TO DO
Please reproduce the entries below exactly, starting at the first line and ending with the line that holds "Given: Click the browser address bar".

(Stored records)
------------------------------------------------------------

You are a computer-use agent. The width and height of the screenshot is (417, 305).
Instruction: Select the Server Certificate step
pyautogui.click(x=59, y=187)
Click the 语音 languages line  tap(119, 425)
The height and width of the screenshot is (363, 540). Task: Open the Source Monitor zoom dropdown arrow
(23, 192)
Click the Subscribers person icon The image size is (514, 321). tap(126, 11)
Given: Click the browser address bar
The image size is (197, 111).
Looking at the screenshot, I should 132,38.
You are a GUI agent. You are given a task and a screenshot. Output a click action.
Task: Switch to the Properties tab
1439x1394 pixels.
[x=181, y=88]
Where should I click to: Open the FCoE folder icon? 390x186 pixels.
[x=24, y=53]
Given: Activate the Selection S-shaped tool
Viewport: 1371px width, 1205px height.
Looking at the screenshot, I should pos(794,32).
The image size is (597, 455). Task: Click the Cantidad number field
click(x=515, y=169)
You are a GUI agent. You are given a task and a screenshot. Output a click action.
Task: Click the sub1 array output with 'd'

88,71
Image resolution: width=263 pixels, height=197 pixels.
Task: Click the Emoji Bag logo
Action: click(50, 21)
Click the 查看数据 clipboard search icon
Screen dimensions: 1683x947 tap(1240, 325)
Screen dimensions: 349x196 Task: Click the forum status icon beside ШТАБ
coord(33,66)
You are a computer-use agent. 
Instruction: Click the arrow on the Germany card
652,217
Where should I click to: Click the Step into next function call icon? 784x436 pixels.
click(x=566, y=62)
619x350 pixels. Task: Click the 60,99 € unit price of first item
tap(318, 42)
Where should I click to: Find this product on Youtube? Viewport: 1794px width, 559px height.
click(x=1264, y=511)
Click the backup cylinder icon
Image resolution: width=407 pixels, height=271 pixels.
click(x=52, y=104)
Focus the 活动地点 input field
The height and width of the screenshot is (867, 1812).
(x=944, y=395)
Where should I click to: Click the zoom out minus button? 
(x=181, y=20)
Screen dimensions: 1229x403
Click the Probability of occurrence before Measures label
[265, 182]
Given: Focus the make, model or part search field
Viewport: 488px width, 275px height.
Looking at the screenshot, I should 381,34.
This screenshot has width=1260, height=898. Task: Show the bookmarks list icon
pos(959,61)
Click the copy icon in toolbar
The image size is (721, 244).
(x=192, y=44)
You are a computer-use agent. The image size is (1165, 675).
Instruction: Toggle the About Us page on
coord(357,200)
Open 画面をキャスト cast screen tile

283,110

------------------------------------------------------------

YOUR SOLUTION
You are a computer-use agent. The width and height of the screenshot is (417, 305).
Instruction: Select the Server Certificate step
pyautogui.click(x=59, y=187)
Click the 语音 languages line  tap(119, 425)
The height and width of the screenshot is (363, 540). Task: Open the Source Monitor zoom dropdown arrow
(23, 192)
Click the Subscribers person icon The image size is (514, 321). tap(126, 11)
Given: Click the browser address bar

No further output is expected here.